Cover art for "Saga" Brian K. Vaughn
(Image Comics)

While the space opera trappings of Brian K. Vaughn’s Saga might cause some to categorize it as a sci-fi adventure, romance is ever-burning at the series’ heart. The plot revolves around Alana and Marko, two extraterrestrial lovers on opposite sides of an interplanetary war, who desert with their newborn baby in tow. On the run from former governments that want them dead, the pair have to navigate a hostile universe while attempting to keep themselves and their baby safe. Personally, I think the average romance novel often does love a disservice – it focuses on how the relationship began, but not what happens after. Saga proves that when it comes to matters of the heart, there is no happily ever after, relationships take work. It can be hard to sustain the spark, particularly when half the galaxy is trying to kill you, but against all odds, Alana and Marko do. What’s more romantic, igniting love’s fire or tending the flame? Only one will warm your heart for the long haul.

Bloom

Cover art for "Bloom"
( First Second)

Bloom by Kevin Panetta is a story about bread and feelings rising. Ari is a burned out baker – if he never saw another lump of sourdough again it would be too soon. His replacement? Hector loves bread as much as the Earl of Sandwich himself. As Ari begins training Hector to take over his job, Hector’s love for baking begins to reignite feelings in Ari – a passion that he thought had gone stale long ago. As the pair grow closer together while on the job, their professional relationship soon becomes an intensely, beautifully personal one. What HR doesn’t know won’t hurt ’em. Do bakeries even have HR?

The Girl From The Sea

Cover art for "The Girl From The Sea"
(Graphix)

The Girl From The Sea by Molly Knox Ostertag is essentially the sapphic version of The Little Mermaid, but so much better. 15 year old Morgan is sick of her island life, stuck on a rock in the middle of the sea with a bunch of heterosexuals. I can imagine no greater horror. Morgan doesn’t think her friends and family will understand her budding attraction towards girls, but that’s okay, there’s one person that does. After Morgan nearly drowned in the sea, she was saved by a water-dweller that keeps her spirits afloat. As their friendship flows towards something more, Morgan is unable to quell the flood tide of love that’s pouring into her heart. Her feelings will have to come to the surface at some point, and when they do, they’ll make some serious waves.

Ruined

Cover art for "Ruined"
(23rd St.)

Sarah Vaughn’s Ruined is the Bridgerton graphic novel equivalent that we didn’t know we needed.

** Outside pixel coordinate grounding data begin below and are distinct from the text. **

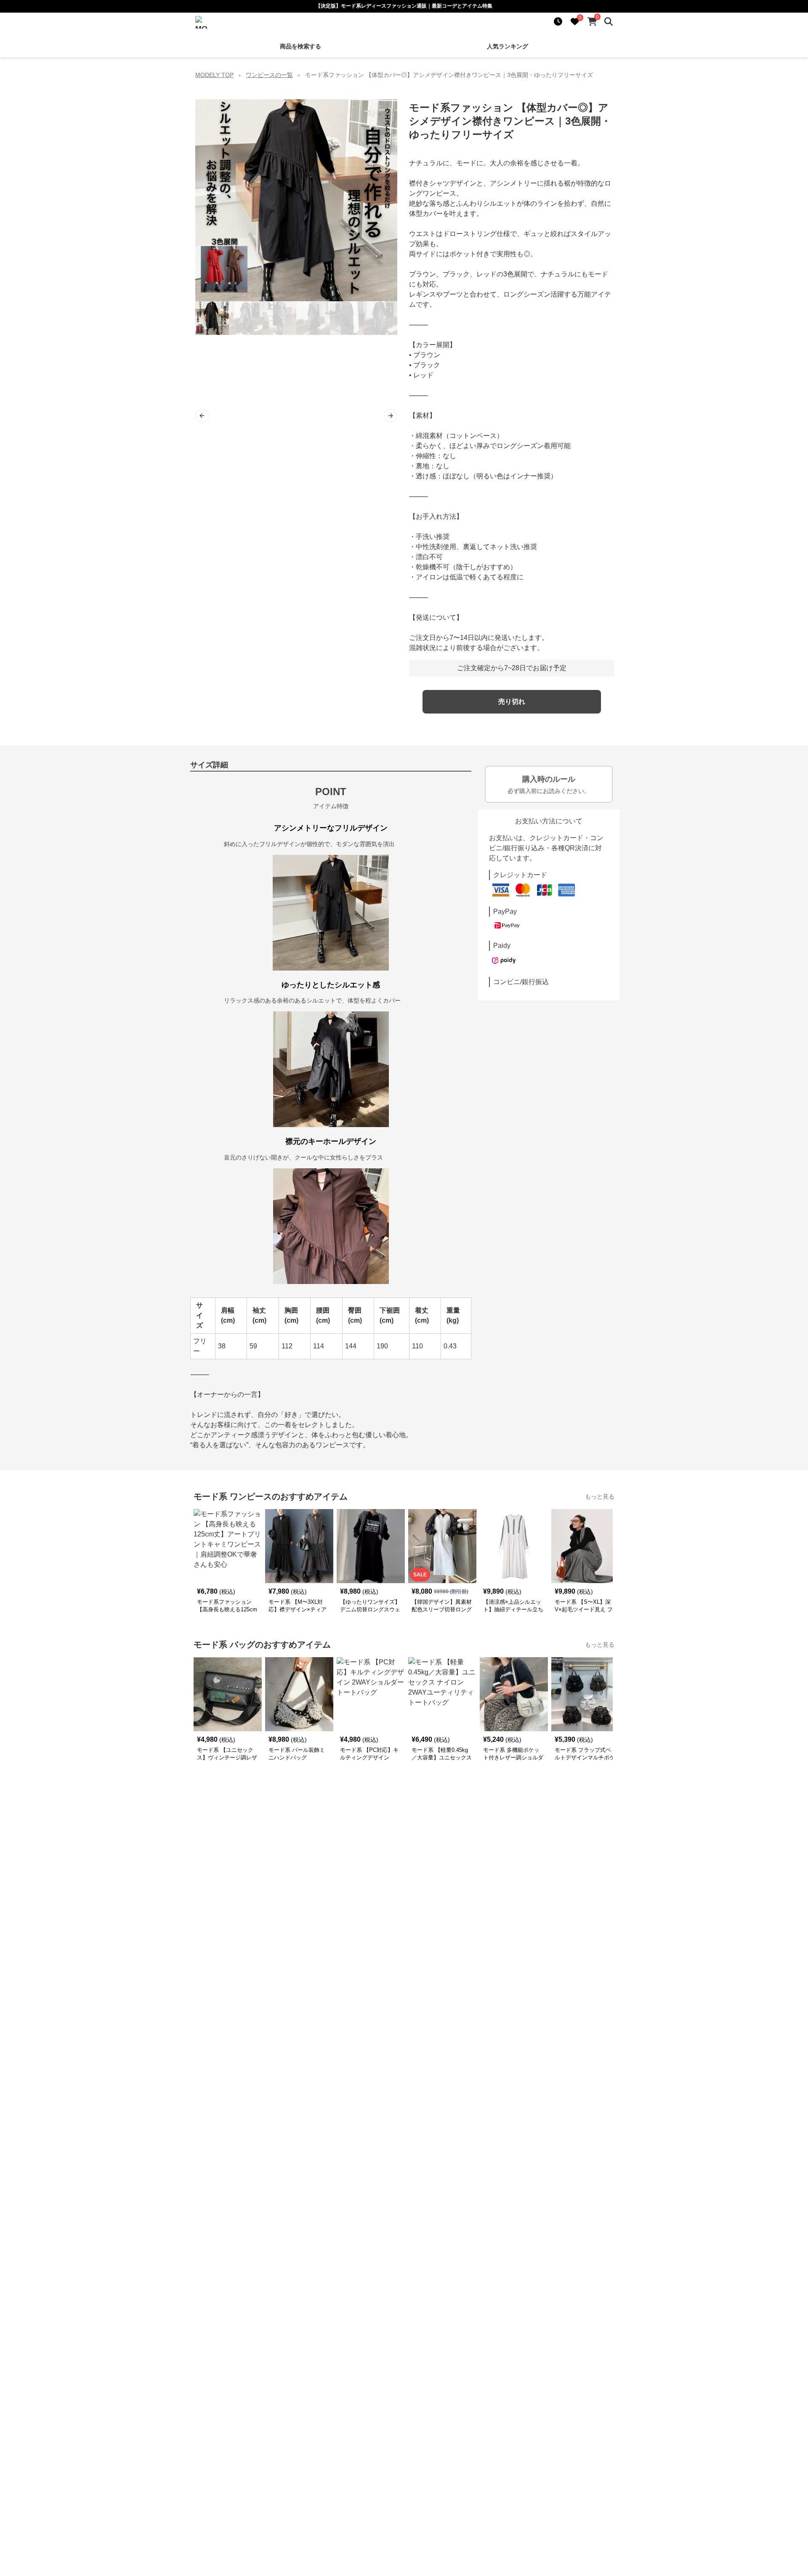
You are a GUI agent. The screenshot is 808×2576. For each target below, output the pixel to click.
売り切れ (511, 701)
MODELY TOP (214, 75)
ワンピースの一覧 (269, 75)
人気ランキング (507, 46)
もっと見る (599, 1496)
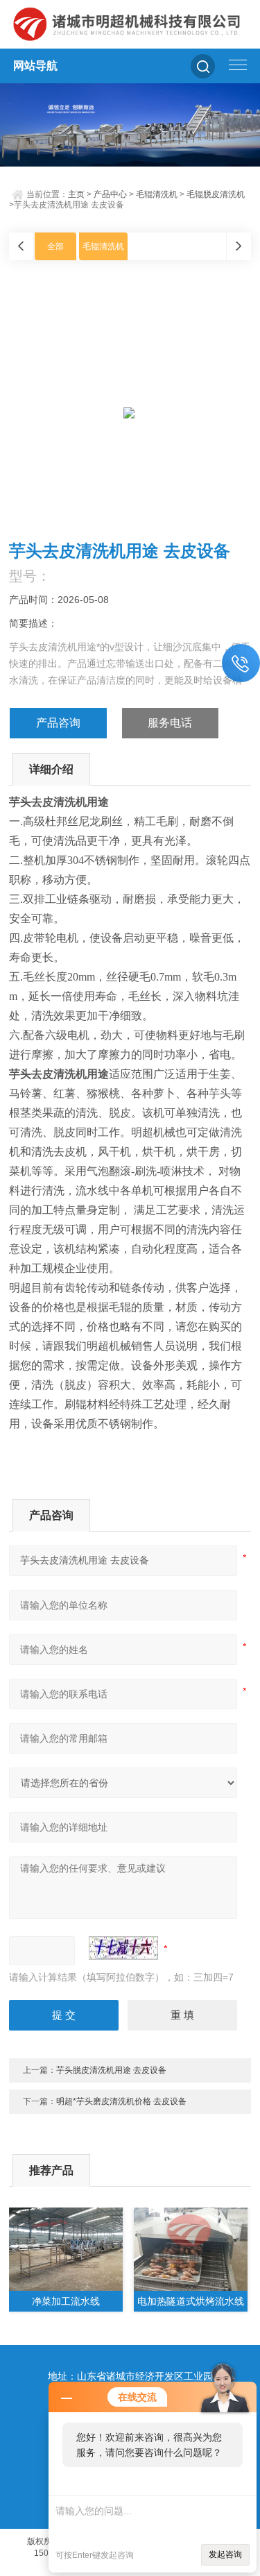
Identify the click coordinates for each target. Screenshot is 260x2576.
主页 (76, 194)
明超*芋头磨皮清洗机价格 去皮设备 (121, 2101)
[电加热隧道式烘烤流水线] (191, 2249)
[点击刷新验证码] (123, 1948)
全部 (55, 246)
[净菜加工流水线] (66, 2249)
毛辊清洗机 (156, 194)
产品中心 (110, 194)
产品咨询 (58, 723)
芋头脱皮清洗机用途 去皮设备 (111, 2070)
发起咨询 (225, 2554)
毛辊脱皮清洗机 (216, 194)
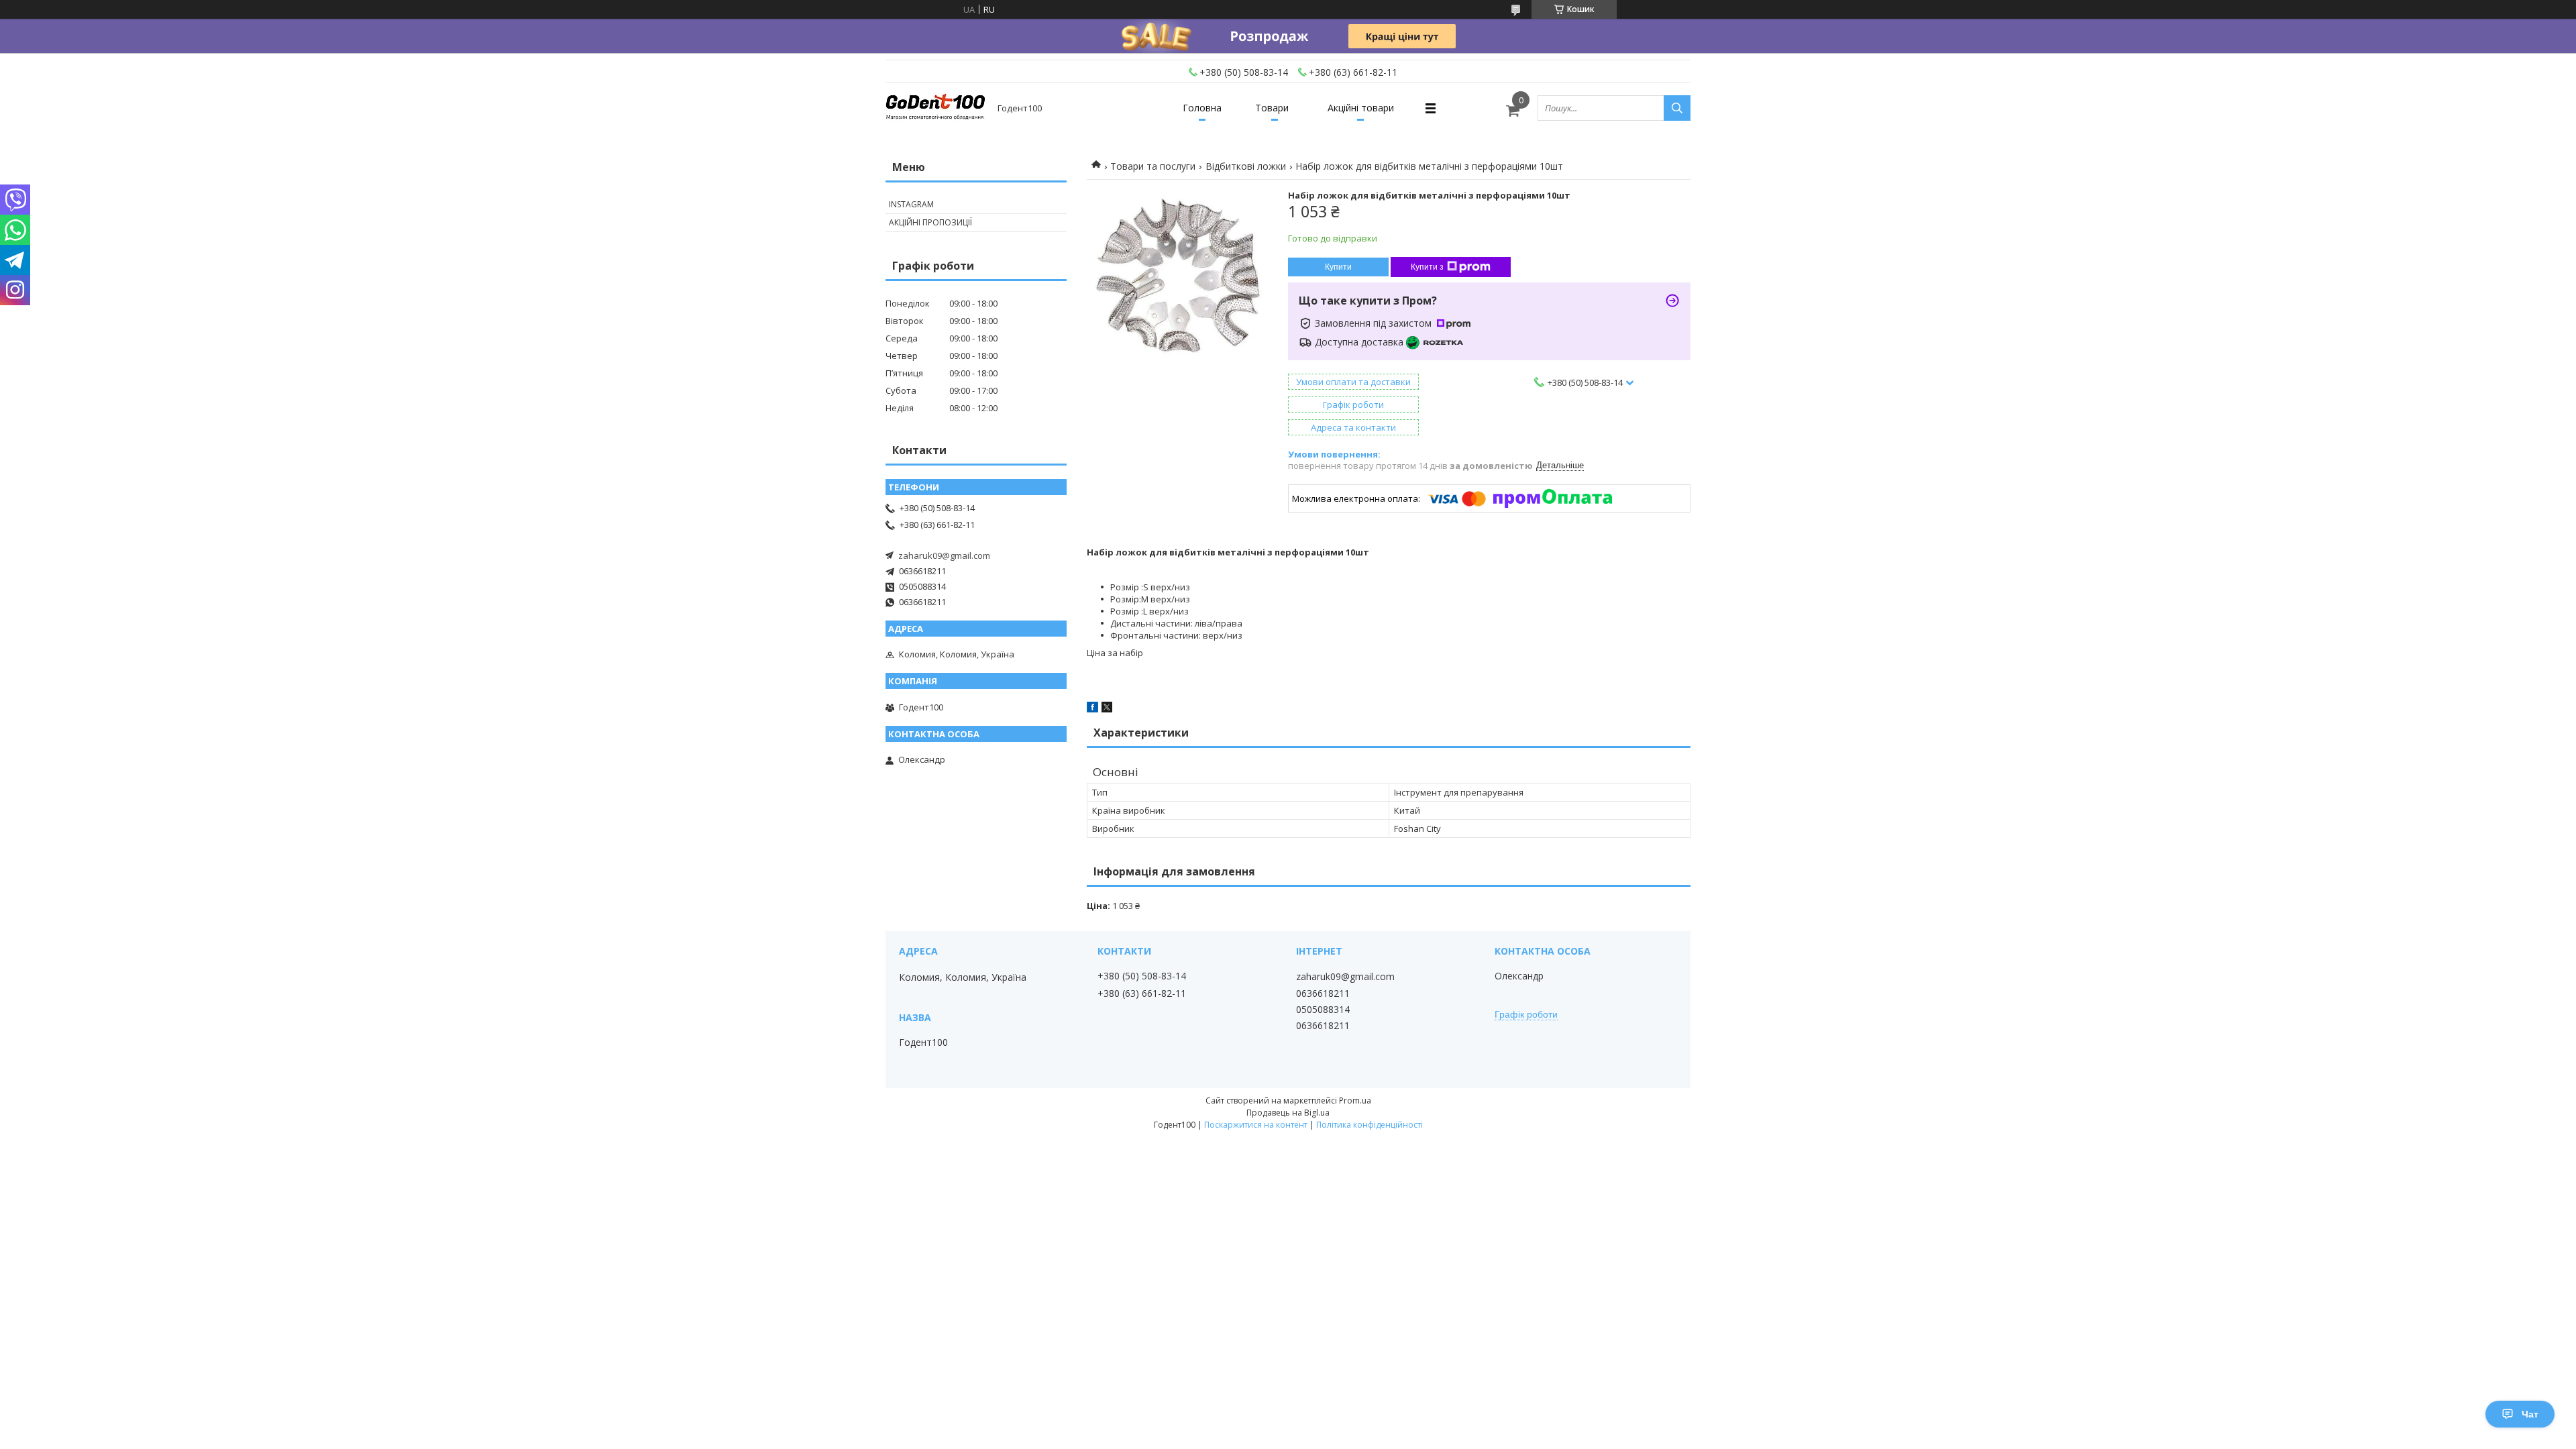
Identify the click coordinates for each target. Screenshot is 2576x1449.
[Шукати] (1677, 108)
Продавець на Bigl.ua (1288, 1112)
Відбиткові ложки (1245, 166)
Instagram (911, 204)
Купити (1338, 267)
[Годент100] (935, 108)
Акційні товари (1361, 107)
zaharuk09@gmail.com (944, 555)
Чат (2530, 1414)
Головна (1202, 107)
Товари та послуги (1152, 166)
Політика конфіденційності (1369, 1124)
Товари (1272, 107)
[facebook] (1092, 709)
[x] (1107, 709)
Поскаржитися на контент (1255, 1124)
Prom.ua (1355, 1100)
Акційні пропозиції (930, 222)
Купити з (1427, 267)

A steamy Regency romance, the plot revolves around Catherine Benson – a woman whose reputation was *title drop* ruined by rumors that she’d been involved with a man before marriage. As a result, no one will have her – no one except Andrew Davener, a broke noble that’s only after Catherine for her dowry. While the pair’s relationship begins as a loveless marriage of convenience, the ice thaws as the pair slowly begin to develop a genuine friendship. As the days pass, that friendship serves as the kindling for a love-fire of passion that gets genuinely hot. Yes, this story is explicit. If you were a fan of the raw sexuality of Saga, you’ll be pleased to know that Ruined really puts the graphic in graphic novel.